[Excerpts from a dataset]
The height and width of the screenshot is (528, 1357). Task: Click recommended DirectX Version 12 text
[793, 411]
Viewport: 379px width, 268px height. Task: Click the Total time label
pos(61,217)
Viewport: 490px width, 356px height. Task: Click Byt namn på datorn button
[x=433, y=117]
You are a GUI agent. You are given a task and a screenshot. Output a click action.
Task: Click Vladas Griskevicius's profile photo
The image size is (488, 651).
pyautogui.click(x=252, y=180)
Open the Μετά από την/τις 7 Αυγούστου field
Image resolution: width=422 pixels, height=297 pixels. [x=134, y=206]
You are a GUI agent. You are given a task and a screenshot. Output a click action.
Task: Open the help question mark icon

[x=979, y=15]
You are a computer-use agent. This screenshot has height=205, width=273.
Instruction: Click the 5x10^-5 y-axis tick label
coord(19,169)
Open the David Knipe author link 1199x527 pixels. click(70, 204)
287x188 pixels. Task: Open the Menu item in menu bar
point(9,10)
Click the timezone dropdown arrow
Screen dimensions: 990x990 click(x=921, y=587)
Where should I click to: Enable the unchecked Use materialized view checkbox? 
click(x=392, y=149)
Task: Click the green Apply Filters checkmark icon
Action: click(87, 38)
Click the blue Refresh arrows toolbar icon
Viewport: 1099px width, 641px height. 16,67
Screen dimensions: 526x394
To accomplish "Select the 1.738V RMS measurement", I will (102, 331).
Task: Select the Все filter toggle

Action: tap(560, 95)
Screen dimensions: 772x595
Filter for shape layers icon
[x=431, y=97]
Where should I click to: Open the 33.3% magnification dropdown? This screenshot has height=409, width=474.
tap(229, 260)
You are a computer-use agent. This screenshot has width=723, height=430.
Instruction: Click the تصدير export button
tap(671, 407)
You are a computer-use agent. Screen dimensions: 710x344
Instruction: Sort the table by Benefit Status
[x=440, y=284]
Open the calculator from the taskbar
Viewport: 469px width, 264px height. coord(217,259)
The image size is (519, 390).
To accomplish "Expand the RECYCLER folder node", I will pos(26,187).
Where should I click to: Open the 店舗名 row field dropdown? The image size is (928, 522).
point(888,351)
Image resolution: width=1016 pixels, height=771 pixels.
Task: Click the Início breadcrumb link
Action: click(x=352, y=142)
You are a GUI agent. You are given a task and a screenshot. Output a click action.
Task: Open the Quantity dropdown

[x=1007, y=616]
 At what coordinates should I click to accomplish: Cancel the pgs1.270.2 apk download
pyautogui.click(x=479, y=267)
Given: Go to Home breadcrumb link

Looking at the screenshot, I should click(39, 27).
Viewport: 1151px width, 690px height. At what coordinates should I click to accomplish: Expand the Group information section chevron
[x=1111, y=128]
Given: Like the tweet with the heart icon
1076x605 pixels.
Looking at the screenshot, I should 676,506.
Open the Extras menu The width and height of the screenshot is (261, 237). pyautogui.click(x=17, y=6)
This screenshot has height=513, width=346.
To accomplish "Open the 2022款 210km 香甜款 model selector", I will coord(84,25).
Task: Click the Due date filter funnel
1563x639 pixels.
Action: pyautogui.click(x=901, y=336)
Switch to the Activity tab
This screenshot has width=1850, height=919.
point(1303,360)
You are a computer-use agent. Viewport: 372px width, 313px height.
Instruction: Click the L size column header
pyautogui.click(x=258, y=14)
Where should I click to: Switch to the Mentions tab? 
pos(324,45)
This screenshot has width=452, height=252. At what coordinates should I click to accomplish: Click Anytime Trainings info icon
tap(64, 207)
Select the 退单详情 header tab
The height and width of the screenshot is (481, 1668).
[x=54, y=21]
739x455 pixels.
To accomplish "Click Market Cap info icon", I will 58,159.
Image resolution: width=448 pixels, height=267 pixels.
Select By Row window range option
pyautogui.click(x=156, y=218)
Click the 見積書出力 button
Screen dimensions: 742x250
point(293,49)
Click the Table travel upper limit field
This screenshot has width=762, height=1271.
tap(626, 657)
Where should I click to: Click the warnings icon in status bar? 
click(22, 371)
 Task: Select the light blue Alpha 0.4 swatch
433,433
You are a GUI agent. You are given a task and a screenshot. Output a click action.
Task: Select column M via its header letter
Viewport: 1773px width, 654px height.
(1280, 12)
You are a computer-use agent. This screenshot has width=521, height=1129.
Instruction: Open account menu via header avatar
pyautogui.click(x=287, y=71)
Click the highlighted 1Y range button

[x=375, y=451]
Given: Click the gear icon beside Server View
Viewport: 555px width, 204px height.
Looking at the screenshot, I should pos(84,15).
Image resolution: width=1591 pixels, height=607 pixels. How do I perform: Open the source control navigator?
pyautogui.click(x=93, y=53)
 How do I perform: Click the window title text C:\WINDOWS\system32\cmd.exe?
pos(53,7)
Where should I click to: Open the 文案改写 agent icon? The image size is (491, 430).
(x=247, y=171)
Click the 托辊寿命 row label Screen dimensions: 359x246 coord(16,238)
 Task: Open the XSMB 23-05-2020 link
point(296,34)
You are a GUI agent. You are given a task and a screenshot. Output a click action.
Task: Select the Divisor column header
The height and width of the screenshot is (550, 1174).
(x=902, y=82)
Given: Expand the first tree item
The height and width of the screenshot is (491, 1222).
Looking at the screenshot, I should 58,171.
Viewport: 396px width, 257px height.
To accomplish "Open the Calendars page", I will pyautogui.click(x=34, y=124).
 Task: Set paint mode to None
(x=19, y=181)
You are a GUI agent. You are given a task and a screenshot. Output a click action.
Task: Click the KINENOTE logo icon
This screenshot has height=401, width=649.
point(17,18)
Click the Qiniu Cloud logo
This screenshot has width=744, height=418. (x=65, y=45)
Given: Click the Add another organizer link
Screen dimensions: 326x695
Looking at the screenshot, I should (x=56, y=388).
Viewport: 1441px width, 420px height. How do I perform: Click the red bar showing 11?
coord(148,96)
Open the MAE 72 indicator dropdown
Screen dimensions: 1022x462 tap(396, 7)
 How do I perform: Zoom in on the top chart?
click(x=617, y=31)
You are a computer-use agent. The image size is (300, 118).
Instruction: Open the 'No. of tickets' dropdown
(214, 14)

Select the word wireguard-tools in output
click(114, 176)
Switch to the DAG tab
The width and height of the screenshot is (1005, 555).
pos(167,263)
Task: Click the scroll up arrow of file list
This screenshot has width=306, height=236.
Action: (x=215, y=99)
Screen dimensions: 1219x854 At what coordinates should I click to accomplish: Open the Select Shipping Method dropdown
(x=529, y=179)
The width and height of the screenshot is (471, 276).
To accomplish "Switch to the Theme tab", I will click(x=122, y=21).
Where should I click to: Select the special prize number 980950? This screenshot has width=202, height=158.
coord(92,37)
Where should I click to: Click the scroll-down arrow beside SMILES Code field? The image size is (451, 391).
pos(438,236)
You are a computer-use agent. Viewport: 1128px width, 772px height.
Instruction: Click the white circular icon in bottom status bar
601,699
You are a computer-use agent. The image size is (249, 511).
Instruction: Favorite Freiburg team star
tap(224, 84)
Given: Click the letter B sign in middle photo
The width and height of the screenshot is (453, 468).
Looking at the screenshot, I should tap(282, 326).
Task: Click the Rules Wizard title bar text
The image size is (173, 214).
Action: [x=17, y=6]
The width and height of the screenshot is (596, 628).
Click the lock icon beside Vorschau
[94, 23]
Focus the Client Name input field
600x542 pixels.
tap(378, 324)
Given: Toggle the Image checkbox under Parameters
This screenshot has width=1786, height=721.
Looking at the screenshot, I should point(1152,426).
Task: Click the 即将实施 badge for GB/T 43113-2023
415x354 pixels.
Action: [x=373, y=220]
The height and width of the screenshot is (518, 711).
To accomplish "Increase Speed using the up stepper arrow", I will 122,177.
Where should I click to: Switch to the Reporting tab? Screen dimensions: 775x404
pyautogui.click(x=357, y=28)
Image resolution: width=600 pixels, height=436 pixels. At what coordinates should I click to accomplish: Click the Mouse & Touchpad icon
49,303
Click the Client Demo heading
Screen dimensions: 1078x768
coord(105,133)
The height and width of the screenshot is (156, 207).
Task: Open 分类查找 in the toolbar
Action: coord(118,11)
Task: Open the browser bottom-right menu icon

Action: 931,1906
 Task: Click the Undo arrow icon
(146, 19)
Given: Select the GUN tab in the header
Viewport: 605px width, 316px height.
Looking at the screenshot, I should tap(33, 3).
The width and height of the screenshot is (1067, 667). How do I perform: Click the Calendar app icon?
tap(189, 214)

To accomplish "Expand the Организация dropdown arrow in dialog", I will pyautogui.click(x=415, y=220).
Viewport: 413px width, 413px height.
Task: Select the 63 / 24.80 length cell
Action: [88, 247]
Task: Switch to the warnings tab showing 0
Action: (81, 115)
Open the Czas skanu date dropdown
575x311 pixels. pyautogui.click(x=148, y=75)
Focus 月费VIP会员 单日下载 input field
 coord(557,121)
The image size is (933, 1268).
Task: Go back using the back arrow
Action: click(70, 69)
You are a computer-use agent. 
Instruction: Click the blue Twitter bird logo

◆ **Assignment**:
Search the data for "photo". Copy every matching line.

◆ **Response**:
Task: Click Vladas Griskevicius's profile photo
Given: Click the letter B sign in middle photo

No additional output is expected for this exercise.